• _What to work on_:
Edit the items from the start through the line containing "What do you see at coordinates (226, 303)", changing "Image resolution" to "Image size" and keeping everything else the same.

• _Source material_:
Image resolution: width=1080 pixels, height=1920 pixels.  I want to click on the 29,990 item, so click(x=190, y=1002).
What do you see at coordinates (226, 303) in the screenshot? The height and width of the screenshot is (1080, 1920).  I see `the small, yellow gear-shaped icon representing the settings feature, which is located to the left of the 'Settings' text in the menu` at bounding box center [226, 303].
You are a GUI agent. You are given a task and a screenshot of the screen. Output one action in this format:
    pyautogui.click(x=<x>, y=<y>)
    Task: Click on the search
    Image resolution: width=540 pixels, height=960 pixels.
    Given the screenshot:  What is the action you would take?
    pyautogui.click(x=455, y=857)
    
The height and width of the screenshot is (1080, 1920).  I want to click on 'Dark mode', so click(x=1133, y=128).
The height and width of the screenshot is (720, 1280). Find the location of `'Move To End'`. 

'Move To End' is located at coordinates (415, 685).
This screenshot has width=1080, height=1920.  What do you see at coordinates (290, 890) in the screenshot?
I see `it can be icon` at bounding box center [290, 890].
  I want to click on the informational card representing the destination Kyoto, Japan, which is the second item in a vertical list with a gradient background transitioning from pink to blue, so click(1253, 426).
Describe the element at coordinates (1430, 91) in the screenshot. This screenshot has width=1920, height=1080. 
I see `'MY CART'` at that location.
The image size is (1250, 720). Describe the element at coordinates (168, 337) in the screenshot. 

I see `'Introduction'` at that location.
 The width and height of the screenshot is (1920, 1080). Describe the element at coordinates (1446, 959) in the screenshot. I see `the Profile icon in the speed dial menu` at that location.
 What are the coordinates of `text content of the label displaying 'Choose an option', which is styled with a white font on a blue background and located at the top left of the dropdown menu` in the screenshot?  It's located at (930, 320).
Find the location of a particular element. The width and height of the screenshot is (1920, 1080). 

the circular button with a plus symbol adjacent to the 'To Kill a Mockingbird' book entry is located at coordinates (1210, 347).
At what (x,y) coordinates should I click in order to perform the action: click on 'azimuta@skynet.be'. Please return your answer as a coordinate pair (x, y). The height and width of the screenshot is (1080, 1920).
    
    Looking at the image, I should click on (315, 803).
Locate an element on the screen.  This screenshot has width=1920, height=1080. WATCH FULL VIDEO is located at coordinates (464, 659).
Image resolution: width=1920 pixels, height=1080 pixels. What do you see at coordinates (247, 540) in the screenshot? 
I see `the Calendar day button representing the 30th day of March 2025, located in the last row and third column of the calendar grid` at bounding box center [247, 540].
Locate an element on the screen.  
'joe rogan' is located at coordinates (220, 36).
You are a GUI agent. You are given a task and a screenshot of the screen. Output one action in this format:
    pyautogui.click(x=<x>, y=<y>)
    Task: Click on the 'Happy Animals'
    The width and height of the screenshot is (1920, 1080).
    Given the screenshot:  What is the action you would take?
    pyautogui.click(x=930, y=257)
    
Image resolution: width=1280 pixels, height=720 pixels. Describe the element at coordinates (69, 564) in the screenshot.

• _Exercise result_:
Image size: width=1080 pixels, height=1920 pixels.  I want to click on the 29,990 item, so click(x=190, y=1002).
What do you see at coordinates (226, 303) in the screenshot? The height and width of the screenshot is (1080, 1920).  I see `the small, yellow gear-shaped icon representing the settings feature, which is located to the left of the 'Settings' text in the menu` at bounding box center [226, 303].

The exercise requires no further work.